2. sit in Moses’ seat] i. e. succeed him as teachers. For sitting as the posture of a teacher cp. ch. Matthew 5:1.

Matthew 23:2. Ἐκάθισαν, κ.τ.λ., sit, etc.) Representing Moses, reading and interpreting his law, and even urging more than he enjoined.—οἱ Γραμματεῖς καὶ οἱ Φαρισαῖοι, the Scribes and the Pharisees) The sins which are here enumerated, did not belong all equally to both of these classes; but they had many in common, and participated in many; see Luke 11:45.[983]

[983] 2 And of those sins of the Scribes and Pharisees specified in the discourses of Christ, which are described more fully by Matthew, Mark and Luke, have selected those sins which would most clearly show to the untutored populace why they should beware of the Scribes—viz., their haughtiness, their avarice, and their hypocrisy.—Harm., p. 472.

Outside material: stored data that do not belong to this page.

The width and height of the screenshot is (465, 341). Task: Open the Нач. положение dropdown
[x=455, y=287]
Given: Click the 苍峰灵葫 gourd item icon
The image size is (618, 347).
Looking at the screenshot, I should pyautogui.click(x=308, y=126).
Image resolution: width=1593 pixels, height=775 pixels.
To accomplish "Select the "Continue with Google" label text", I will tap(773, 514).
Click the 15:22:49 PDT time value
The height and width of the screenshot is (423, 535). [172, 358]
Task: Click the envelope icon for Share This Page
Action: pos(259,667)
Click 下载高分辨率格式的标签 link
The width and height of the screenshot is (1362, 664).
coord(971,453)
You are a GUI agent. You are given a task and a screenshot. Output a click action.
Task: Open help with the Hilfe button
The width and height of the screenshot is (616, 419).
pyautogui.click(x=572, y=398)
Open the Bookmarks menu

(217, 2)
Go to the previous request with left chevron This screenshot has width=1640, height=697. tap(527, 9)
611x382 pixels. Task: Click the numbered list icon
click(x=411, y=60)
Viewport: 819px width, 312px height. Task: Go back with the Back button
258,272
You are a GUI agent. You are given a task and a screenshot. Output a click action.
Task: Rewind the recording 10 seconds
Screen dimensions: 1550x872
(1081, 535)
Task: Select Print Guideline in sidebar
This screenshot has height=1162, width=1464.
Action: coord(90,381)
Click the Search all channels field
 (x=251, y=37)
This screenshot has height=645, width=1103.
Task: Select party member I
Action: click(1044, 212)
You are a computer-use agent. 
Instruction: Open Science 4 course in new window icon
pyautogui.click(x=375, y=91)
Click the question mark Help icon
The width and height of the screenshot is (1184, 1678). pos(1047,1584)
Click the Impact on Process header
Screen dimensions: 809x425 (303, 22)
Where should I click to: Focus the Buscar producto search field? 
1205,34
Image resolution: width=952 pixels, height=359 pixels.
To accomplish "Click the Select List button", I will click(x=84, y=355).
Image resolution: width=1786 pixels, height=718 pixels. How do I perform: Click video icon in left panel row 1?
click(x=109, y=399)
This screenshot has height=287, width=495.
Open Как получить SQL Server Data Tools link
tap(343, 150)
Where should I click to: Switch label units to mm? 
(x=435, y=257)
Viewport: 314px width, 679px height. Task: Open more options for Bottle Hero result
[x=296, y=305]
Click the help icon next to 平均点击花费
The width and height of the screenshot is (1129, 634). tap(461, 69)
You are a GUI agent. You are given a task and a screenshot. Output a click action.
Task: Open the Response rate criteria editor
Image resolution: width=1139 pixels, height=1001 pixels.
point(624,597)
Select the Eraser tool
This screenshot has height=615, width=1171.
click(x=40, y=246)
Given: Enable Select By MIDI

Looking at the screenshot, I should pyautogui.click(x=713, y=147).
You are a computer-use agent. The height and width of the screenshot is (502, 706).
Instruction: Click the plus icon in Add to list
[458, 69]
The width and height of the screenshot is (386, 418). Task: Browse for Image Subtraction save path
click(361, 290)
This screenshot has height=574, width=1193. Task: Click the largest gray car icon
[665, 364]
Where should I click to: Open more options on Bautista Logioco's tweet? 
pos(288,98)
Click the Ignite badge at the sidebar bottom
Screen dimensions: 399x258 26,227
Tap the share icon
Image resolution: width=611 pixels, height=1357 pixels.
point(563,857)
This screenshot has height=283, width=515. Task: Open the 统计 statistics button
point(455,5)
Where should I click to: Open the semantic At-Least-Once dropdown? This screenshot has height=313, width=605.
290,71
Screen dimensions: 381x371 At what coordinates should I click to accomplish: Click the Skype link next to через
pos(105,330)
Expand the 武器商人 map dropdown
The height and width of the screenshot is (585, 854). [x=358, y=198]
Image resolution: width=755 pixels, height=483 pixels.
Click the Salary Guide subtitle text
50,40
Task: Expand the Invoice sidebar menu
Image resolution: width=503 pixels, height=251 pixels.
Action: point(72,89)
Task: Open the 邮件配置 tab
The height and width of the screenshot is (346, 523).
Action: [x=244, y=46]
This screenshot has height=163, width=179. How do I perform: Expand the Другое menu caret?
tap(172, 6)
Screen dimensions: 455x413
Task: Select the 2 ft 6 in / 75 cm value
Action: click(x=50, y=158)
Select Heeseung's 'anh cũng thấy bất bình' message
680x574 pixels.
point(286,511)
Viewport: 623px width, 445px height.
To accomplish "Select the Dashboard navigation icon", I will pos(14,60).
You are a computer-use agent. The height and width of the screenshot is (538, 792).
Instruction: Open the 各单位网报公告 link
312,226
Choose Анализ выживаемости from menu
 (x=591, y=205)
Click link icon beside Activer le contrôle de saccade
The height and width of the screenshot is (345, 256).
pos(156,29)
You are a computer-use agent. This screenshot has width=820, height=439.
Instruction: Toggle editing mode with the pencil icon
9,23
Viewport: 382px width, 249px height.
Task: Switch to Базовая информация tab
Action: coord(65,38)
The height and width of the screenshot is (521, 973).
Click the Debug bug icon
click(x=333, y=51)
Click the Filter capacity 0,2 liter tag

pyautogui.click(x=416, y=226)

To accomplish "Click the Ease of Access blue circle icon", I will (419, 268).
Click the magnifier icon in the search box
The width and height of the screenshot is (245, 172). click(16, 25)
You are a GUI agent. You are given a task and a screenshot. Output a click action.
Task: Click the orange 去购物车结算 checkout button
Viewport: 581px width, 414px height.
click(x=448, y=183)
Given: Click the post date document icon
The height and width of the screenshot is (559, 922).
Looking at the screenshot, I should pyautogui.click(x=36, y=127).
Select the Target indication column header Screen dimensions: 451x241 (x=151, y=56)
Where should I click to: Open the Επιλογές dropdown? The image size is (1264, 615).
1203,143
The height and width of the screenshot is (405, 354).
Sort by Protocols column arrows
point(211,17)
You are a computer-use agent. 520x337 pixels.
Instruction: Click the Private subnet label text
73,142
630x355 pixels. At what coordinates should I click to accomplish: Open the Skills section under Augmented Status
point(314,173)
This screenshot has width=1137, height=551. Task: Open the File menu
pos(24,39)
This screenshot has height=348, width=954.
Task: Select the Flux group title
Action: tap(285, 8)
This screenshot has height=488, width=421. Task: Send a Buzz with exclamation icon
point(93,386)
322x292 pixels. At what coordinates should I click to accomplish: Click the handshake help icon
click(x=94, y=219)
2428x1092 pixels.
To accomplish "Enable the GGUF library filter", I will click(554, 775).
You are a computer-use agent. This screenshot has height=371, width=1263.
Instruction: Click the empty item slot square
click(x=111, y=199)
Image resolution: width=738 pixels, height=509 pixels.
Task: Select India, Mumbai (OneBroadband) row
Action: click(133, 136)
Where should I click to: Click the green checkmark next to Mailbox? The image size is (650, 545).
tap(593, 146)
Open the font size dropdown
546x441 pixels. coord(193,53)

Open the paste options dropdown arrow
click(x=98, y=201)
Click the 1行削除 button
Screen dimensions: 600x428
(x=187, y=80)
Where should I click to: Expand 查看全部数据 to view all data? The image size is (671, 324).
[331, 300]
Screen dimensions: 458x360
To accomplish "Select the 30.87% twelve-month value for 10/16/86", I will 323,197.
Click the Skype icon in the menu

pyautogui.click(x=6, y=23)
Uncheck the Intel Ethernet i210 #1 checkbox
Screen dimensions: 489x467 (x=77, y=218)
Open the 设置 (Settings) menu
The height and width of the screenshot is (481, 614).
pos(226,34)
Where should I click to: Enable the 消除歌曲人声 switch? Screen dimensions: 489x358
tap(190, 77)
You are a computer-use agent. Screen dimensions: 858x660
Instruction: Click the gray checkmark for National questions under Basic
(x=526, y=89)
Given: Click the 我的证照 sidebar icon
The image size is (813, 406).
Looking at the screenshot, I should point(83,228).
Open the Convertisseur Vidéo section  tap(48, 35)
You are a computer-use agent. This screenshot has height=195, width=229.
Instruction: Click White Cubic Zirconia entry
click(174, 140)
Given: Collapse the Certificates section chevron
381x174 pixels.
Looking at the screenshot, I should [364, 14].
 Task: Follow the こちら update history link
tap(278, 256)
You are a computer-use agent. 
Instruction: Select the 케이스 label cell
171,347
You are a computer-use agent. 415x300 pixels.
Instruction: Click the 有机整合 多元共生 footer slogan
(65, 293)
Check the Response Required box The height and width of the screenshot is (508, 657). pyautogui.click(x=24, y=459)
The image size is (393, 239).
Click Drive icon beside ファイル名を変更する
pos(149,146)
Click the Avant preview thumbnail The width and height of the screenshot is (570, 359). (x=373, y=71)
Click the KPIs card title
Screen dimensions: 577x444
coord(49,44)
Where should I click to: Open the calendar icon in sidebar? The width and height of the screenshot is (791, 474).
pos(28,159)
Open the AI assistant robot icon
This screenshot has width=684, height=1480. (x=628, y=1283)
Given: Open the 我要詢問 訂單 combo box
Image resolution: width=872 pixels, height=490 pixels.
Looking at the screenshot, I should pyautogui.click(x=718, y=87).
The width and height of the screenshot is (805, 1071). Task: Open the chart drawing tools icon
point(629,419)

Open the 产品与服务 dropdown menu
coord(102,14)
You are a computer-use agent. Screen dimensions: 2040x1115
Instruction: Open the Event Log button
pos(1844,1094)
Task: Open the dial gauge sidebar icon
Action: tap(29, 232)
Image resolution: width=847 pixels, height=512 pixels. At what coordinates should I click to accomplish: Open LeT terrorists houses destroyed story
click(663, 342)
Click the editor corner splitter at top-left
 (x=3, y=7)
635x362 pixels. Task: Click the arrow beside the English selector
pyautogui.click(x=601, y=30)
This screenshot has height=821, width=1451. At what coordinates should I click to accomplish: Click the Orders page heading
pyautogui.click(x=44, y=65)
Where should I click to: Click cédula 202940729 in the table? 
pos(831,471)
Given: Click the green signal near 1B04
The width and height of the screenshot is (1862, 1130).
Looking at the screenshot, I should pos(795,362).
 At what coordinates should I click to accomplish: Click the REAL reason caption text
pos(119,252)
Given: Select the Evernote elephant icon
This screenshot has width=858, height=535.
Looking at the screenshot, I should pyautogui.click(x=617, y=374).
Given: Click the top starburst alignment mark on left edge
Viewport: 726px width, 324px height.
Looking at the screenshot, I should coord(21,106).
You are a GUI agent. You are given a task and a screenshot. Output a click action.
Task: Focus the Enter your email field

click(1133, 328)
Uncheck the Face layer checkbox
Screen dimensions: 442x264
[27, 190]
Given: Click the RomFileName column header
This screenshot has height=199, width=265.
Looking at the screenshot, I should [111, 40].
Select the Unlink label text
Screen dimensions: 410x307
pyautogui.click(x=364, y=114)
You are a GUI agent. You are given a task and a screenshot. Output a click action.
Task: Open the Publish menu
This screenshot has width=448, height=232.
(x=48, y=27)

Verses 2-12. - The moral character of the scribes and Pharisees, and warning to Christ's disciples. Verse 2. - The scribes and the Pharisees sit in Moses' seat. In the seat of the great judge and lawgiver. This is stated as an undoubted fact (ἐκάθισαν), with no idea of blame attached. Literally, sat on the seat of Moses from time immemorial. These (meaning not individuals, but the collective body) are the authorized expounders and teachers of the Law; their position is assured; they are not to be displaced. The scribes were the party chiefly denoted; they were of the Pharisaical sect; hence the addition, "and the Pharisees," by which is intimated, not that these latter, qua Pharisees, had any teaching office, but that the former shared their religious opinions. The Sadducees seem to have had no popular influence, and were never recognized as leaders. The Levitical priests never appear in the Gospels as teachers or expositors of the Mosaic system; this function of theirs had devolved upon scribes and lawyers. Matthew 23:2Moses' seat (καθέδρας)

Or chair, as Wyc., in allusion to the practice of teachers sitting.